In the UK, the Health and Safety Executive has identified azodicarbonamide as a respiratory sensitizer (a possible cause of asthma) in workplace settings and determined that containers of it should be labeled with "May cause sensitisation by inhalation." Azodicarbonamide was added to the REACH Regulation candidate Substances of Very High Concern list in 2012, for its respiratory sensitizing properties.

=== Food (ingestion) ===
In jurisdictions such as Australia and the European Union, azodicarbonamide as a food additive is banned. Azodicarbonamide as a blowing agent in plastics was banned in the EU in August 2005 in plastic articles that are intended to come into direct contact with food. In the United States, azodicarbonamide is generally recognized as safe (GRAS) and is allowed to be added to flour at levels up to 45 ppm. However, use in products intended for human consumption is in decline under pressure of the public opinion. In 2014, amid public discomfort with the dual uses of azodicarbonamide, Subway and Wendy's announced that they would no longer use it as a dough conditioner. As of February 2014, the Center for Science in the Public Interest stated azodicarbonamide "has been poorly tested" and advocated for reducing the amount of azodicarbonamide used in food.
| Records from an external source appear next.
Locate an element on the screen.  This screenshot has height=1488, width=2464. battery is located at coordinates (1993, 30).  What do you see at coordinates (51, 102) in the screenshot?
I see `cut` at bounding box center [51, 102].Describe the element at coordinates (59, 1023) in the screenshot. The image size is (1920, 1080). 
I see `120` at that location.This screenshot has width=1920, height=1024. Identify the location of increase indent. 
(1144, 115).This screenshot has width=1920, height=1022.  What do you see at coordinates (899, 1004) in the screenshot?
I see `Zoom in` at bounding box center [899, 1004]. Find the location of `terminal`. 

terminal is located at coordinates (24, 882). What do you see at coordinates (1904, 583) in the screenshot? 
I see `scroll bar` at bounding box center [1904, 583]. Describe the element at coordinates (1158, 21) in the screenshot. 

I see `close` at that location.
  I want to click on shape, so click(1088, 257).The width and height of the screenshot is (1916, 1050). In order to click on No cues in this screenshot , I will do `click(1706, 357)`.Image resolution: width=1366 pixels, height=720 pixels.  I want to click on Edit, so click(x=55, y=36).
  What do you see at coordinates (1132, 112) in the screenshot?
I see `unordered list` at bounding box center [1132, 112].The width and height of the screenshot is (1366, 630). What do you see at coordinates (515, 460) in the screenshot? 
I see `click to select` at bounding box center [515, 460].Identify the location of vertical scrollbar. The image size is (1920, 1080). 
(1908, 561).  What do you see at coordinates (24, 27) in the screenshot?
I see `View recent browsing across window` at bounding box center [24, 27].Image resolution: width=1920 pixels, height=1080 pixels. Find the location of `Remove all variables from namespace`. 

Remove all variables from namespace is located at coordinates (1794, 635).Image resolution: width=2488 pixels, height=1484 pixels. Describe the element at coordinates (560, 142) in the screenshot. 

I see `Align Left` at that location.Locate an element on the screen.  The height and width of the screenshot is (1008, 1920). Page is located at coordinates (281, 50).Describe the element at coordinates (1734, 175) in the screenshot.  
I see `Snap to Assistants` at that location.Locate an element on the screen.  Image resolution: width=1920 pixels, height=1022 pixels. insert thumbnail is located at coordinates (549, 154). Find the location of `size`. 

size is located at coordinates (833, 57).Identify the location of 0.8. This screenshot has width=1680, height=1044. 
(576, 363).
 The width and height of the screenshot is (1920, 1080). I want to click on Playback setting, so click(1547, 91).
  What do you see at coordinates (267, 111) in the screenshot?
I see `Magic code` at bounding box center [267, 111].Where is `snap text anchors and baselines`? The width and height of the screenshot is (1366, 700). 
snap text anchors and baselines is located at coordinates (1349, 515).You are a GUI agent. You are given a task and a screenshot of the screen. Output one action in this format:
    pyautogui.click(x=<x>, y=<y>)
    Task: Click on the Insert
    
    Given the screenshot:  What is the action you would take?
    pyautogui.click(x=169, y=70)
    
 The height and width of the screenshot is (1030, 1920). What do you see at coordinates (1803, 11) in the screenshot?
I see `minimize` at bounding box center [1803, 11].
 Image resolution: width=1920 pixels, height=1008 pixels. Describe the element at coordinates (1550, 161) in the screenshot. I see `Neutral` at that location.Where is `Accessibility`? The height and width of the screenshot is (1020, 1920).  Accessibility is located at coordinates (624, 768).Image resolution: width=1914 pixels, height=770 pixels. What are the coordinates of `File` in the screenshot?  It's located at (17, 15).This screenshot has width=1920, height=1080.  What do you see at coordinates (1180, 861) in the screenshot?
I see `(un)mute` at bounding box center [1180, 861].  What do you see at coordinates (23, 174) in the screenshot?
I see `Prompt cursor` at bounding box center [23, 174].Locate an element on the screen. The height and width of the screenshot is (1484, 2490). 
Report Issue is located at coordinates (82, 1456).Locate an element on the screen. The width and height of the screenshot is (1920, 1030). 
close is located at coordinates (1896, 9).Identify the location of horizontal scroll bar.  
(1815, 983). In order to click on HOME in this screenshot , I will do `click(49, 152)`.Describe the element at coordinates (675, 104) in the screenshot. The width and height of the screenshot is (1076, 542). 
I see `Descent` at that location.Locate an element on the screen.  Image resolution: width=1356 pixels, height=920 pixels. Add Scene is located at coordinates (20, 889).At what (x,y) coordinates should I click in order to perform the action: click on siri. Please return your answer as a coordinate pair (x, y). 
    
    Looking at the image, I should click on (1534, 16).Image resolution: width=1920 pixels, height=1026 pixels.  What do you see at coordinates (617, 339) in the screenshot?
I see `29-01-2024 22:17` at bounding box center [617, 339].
Banning ADA in food is motivated by studies of semicarbazide (aminourea) - a breakdown product of ADA that shows "weak carcinogenic activity in laboratory animals", but data is inconclusive in humans. The EU banned ADA in food containers despite an EFSA report considering such exposure "not a concern" due to low levels produced. The FDA considers ADA to be safe in permissible concentrations.